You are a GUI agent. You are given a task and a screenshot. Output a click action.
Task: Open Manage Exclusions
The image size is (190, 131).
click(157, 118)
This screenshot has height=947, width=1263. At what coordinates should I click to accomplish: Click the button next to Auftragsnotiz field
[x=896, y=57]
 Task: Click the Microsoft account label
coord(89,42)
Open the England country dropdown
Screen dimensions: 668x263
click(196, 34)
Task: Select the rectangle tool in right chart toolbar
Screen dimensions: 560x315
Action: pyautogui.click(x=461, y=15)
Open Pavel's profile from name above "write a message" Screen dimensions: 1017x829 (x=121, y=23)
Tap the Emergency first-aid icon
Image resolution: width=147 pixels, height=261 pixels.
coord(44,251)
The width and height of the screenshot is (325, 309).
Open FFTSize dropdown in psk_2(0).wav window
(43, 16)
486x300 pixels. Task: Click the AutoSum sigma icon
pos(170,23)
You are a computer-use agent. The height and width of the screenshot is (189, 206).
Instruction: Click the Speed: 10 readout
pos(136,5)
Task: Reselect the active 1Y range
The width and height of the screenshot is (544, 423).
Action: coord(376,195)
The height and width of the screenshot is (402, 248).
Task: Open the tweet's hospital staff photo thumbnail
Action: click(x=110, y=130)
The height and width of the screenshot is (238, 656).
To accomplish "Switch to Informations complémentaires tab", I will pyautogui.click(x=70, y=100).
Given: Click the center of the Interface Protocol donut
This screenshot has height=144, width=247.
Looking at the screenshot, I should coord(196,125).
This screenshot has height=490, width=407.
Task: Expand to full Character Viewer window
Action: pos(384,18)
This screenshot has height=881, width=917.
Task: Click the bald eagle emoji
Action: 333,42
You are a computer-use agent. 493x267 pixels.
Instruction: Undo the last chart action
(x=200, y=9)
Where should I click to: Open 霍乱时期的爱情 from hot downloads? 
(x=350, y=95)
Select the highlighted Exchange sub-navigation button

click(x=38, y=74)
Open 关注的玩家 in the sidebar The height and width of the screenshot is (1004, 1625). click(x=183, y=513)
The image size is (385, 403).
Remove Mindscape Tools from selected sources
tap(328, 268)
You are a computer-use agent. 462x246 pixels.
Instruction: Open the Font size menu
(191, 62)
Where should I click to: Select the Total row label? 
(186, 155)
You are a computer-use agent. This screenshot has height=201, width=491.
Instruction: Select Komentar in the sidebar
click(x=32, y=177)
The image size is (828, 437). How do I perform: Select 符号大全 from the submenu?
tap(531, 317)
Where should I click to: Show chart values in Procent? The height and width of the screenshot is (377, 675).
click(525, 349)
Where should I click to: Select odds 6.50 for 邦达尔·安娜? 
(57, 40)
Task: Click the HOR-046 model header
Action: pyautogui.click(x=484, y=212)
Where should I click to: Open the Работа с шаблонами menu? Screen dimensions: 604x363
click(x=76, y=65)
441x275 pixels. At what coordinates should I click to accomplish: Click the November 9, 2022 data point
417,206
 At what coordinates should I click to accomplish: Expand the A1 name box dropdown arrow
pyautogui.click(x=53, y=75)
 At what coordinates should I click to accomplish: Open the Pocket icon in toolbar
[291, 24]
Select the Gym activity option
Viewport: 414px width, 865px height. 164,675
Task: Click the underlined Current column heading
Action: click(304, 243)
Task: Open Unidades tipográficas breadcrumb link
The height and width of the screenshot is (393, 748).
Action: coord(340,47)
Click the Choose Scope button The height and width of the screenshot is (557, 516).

··········

__How to complete this task__:
All of the material must be given again without any change.

__Task result__:
You are a GUI agent. You are given a task and a screenshot. Output a click action.
Task: Open Manage Exclusions
The image size is (190, 131).
click(157, 118)
This screenshot has height=947, width=1263. At what coordinates should I click to accomplish: Click the button next to Auftragsnotiz field
[x=896, y=57]
 Task: Click the Microsoft account label
coord(89,42)
Open the England country dropdown
Screen dimensions: 668x263
click(196, 34)
Task: Select the rectangle tool in right chart toolbar
Screen dimensions: 560x315
Action: pyautogui.click(x=461, y=15)
Open Pavel's profile from name above "write a message" Screen dimensions: 1017x829 (x=121, y=23)
Tap the Emergency first-aid icon
Image resolution: width=147 pixels, height=261 pixels.
coord(44,251)
The width and height of the screenshot is (325, 309).
Open FFTSize dropdown in psk_2(0).wav window
(43, 16)
486x300 pixels. Task: Click the AutoSum sigma icon
pos(170,23)
You are a computer-use agent. The height and width of the screenshot is (189, 206).
Instruction: Click the Speed: 10 readout
pos(136,5)
Task: Reselect the active 1Y range
The width and height of the screenshot is (544, 423).
Action: coord(376,195)
The height and width of the screenshot is (402, 248).
Task: Open the tweet's hospital staff photo thumbnail
Action: click(x=110, y=130)
The height and width of the screenshot is (238, 656).
To accomplish "Switch to Informations complémentaires tab", I will pyautogui.click(x=70, y=100).
Given: Click the center of the Interface Protocol donut
This screenshot has height=144, width=247.
Looking at the screenshot, I should coord(196,125).
This screenshot has height=490, width=407.
Task: Expand to full Character Viewer window
Action: pos(384,18)
This screenshot has height=881, width=917.
Task: Click the bald eagle emoji
Action: 333,42
You are a computer-use agent. 493x267 pixels.
Instruction: Undo the last chart action
(x=200, y=9)
Where should I click to: Open 霍乱时期的爱情 from hot downloads? 
(x=350, y=95)
Select the highlighted Exchange sub-navigation button

click(x=38, y=74)
Open 关注的玩家 in the sidebar The height and width of the screenshot is (1004, 1625). click(x=183, y=513)
The image size is (385, 403).
Remove Mindscape Tools from selected sources
tap(328, 268)
You are a computer-use agent. 462x246 pixels.
Instruction: Open the Font size menu
(191, 62)
Where should I click to: Select the Total row label? 
(186, 155)
You are a computer-use agent. This screenshot has height=201, width=491.
Instruction: Select Komentar in the sidebar
click(x=32, y=177)
The image size is (828, 437). How do I perform: Select 符号大全 from the submenu?
tap(531, 317)
Where should I click to: Show chart values in Procent? The height and width of the screenshot is (377, 675).
click(525, 349)
Where should I click to: Select odds 6.50 for 邦达尔·安娜? 
(57, 40)
Task: Click the HOR-046 model header
Action: pyautogui.click(x=484, y=212)
Where should I click to: Open the Работа с шаблонами menu? Screen dimensions: 604x363
click(x=76, y=65)
441x275 pixels. At what coordinates should I click to accomplish: Click the November 9, 2022 data point
417,206
 At what coordinates should I click to accomplish: Expand the A1 name box dropdown arrow
pyautogui.click(x=53, y=75)
 At what coordinates should I click to accomplish: Open the Pocket icon in toolbar
[291, 24]
Select the Gym activity option
Viewport: 414px width, 865px height. 164,675
Task: Click the underlined Current column heading
Action: click(304, 243)
Task: Open Unidades tipográficas breadcrumb link
The height and width of the screenshot is (393, 748).
Action: coord(340,47)
Click the Choose Scope button The height and width of the screenshot is (557, 516).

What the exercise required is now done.